Written request: Recast the records below as a JSON list of strings with one string per line. Skip any blank lines.

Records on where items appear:
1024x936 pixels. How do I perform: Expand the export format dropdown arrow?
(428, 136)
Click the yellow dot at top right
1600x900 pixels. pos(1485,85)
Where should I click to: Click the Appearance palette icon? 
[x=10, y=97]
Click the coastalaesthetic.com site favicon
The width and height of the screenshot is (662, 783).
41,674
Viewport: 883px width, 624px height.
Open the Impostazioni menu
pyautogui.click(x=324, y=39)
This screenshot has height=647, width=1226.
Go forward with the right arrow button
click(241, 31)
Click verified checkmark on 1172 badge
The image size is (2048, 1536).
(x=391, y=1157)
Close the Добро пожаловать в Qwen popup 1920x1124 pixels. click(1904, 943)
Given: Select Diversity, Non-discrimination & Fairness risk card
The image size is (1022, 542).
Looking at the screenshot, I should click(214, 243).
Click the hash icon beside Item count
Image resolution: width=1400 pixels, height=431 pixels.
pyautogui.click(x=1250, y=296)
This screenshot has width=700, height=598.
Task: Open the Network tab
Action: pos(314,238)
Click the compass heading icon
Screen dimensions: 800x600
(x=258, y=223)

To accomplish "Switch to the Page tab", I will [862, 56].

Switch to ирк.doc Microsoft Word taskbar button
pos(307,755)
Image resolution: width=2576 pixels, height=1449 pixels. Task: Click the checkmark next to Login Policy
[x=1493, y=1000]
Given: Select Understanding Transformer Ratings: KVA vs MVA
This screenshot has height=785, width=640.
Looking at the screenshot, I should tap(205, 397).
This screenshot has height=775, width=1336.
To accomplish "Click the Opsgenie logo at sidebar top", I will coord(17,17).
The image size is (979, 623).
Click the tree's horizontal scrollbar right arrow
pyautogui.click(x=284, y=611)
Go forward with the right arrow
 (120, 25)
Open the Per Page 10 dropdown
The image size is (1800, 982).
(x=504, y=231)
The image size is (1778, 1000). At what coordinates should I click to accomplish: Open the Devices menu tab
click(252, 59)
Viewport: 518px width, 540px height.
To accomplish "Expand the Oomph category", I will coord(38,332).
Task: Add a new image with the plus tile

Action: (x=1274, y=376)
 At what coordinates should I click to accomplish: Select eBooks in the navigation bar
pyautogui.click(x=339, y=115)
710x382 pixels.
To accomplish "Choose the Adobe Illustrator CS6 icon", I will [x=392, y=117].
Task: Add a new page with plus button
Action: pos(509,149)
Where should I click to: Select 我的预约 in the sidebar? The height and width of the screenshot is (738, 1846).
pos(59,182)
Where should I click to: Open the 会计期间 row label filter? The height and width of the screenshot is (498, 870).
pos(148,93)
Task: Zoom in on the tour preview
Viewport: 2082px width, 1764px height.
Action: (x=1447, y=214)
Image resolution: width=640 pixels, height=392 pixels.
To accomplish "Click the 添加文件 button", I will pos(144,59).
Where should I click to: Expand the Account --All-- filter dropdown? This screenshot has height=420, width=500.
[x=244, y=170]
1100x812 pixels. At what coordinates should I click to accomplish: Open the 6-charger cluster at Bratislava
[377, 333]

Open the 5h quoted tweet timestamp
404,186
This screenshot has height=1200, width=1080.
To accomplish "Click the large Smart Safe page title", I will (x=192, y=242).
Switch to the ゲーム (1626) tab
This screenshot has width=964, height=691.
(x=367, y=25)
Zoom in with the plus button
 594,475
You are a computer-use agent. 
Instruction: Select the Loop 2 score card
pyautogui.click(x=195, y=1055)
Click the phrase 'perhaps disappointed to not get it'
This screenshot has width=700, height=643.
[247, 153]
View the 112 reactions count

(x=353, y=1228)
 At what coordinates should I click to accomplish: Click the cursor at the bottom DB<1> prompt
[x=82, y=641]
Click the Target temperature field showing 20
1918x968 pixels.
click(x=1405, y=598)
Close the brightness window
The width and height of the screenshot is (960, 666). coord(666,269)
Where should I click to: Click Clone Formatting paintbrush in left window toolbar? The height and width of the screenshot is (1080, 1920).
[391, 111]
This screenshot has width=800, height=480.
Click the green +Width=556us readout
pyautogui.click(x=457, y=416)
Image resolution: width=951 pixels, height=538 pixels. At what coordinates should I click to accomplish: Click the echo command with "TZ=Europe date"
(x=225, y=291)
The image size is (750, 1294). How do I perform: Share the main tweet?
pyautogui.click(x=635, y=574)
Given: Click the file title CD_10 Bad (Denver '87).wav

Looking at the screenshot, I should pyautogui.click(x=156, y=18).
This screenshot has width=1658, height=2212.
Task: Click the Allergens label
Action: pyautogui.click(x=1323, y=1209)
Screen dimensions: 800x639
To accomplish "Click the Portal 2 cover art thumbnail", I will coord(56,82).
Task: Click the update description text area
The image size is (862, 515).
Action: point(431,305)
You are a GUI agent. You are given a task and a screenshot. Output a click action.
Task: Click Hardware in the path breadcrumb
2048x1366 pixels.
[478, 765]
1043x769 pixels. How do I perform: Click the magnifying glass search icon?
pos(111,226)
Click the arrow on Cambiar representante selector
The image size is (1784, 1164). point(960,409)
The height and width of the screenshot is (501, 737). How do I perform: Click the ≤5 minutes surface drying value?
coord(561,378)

Finished task:
[
  "1024x936 pixels. How do I perform: Expand the export format dropdown arrow?",
  "(428, 136)",
  "Click the yellow dot at top right",
  "1600x900 pixels. pos(1485,85)",
  "Where should I click to: Click the Appearance palette icon? ",
  "[x=10, y=97]",
  "Click the coastalaesthetic.com site favicon",
  "The width and height of the screenshot is (662, 783).",
  "41,674",
  "Viewport: 883px width, 624px height.",
  "Open the Impostazioni menu",
  "pyautogui.click(x=324, y=39)",
  "This screenshot has height=647, width=1226.",
  "Go forward with the right arrow button",
  "click(241, 31)",
  "Click verified checkmark on 1172 badge",
  "The image size is (2048, 1536).",
  "(x=391, y=1157)",
  "Close the Добро пожаловать в Qwen popup 1920x1124 pixels. click(1904, 943)",
  "Given: Select Diversity, Non-discrimination & Fairness risk card",
  "The image size is (1022, 542).",
  "Looking at the screenshot, I should click(214, 243).",
  "Click the hash icon beside Item count",
  "Image resolution: width=1400 pixels, height=431 pixels.",
  "pyautogui.click(x=1250, y=296)",
  "This screenshot has width=700, height=598.",
  "Task: Open the Network tab",
  "Action: pos(314,238)",
  "Click the compass heading icon",
  "Screen dimensions: 800x600",
  "(x=258, y=223)",
  "To accomplish \"Switch to the Page tab\", I will [862, 56].",
  "Switch to ирк.doc Microsoft Word taskbar button",
  "pos(307,755)",
  "Image resolution: width=2576 pixels, height=1449 pixels. Task: Click the checkmark next to Login Policy",
  "[x=1493, y=1000]",
  "Given: Select Understanding Transformer Ratings: KVA vs MVA",
  "This screenshot has height=785, width=640.",
  "Looking at the screenshot, I should tap(205, 397).",
  "This screenshot has height=775, width=1336.",
  "To accomplish \"Click the Opsgenie logo at sidebar top\", I will coord(17,17).",
  "The image size is (979, 623).",
  "Click the tree's horizontal scrollbar right arrow",
  "pyautogui.click(x=284, y=611)",
  "Go forward with the right arrow",
  " (120, 25)",
  "Open the Per Page 10 dropdown",
  "The image size is (1800, 982).",
  "(x=504, y=231)",
  "The image size is (1778, 1000). At what coordinates should I click to accomplish: Open the Devices menu tab",
  "click(252, 59)",
  "Viewport: 518px width, 540px height.",
  "To accomplish \"Expand the Oomph category\", I will coord(38,332).",
  "Task: Add a new image with the plus tile",
  "Action: (x=1274, y=376)",
  " At what coordinates should I click to accomplish: Select eBooks in the navigation bar",
  "pyautogui.click(x=339, y=115)",
  "710x382 pixels.",
  "To accomplish \"Choose the Adobe Illustrator CS6 icon\", I will [x=392, y=117].",
  "Task: Add a new page with plus button",
  "Action: pos(509,149)",
  "Where should I click to: Select 我的预约 in the sidebar? The height and width of the screenshot is (738, 1846).",
  "pos(59,182)",
  "Where should I click to: Open the 会计期间 row label filter? The height and width of the screenshot is (498, 870).",
  "pos(148,93)",
  "Task: Zoom in on the tour preview",
  "Viewport: 2082px width, 1764px height.",
  "Action: (x=1447, y=214)",
  "Image resolution: width=640 pixels, height=392 pixels.",
  "To accomplish \"Click the 添加文件 button\", I will pos(144,59).",
  "Where should I click to: Expand the Account --All-- filter dropdown? This screenshot has height=420, width=500.",
  "[x=244, y=170]",
  "1100x812 pixels. At what coordinates should I click to accomplish: Open the 6-charger cluster at Bratislava",
  "[377, 333]",
  "Open the 5h quoted tweet timestamp",
  "404,186",
  "This screenshot has height=1200, width=1080.",
  "To accomplish \"Click the large Smart Safe page title\", I will (x=192, y=242).",
  "Switch to the ゲーム (1626) tab",
  "This screenshot has width=964, height=691.",
  "(x=367, y=25)",
  "Zoom in with the plus button",
  " 594,475",
  "You are a computer-use agent. ",
  "Instruction: Select the Loop 2 score card",
  "pyautogui.click(x=195, y=1055)",
  "Click the phrase 'perhaps disappointed to not get it'",
  "This screenshot has width=700, height=643.",
  "[247, 153]",
  "View the 112 reactions count",
  "(x=353, y=1228)",
  " At what coordinates should I click to accomplish: Click the cursor at the bottom DB<1> prompt",
  "[x=82, y=641]",
  "Click the Target temperature field showing 20",
  "1918x968 pixels.",
  "click(x=1405, y=598)",
  "Close the brightness window",
  "The width and height of the screenshot is (960, 666). coord(666,269)",
  "Where should I click to: Click Clone Formatting paintbrush in left window toolbar? The height and width of the screenshot is (1080, 1920).",
  "[391, 111]",
  "This screenshot has width=800, height=480.",
  "Click the green +Width=556us readout",
  "pyautogui.click(x=457, y=416)",
  "Image resolution: width=951 pixels, height=538 pixels. At what coordinates should I click to accomplish: Click the echo command with \"TZ=Europe date\"",
  "(x=225, y=291)",
  "The image size is (750, 1294). How do I perform: Share the main tweet?",
  "pyautogui.click(x=635, y=574)",
  "Given: Click the file title CD_10 Bad (Denver '87).wav",
  "Looking at the screenshot, I should pyautogui.click(x=156, y=18).",
  "This screenshot has width=1658, height=2212.",
  "Task: Click the Allergens label",
  "Action: pyautogui.click(x=1323, y=1209)",
  "Screen dimensions: 800x639",
  "To accomplish \"Click the Portal 2 cover art thumbnail\", I will coord(56,82).",
  "Task: Click the update description text area",
  "The image size is (862, 515).",
  "Action: point(431,305)",
  "You are a GUI agent. You are given a task and a screenshot. Output a click action.",
  "Task: Click Hardware in the path breadcrumb",
  "2048x1366 pixels.",
  "[478, 765]",
  "1043x769 pixels. How do I perform: Click the magnifying glass search icon?",
  "pos(111,226)",
  "Click the arrow on Cambiar representante selector",
  "The image size is (1784, 1164). point(960,409)",
  "The height and width of the screenshot is (501, 737). How do I perform: Click the ≤5 minutes surface drying value?",
  "coord(561,378)"
]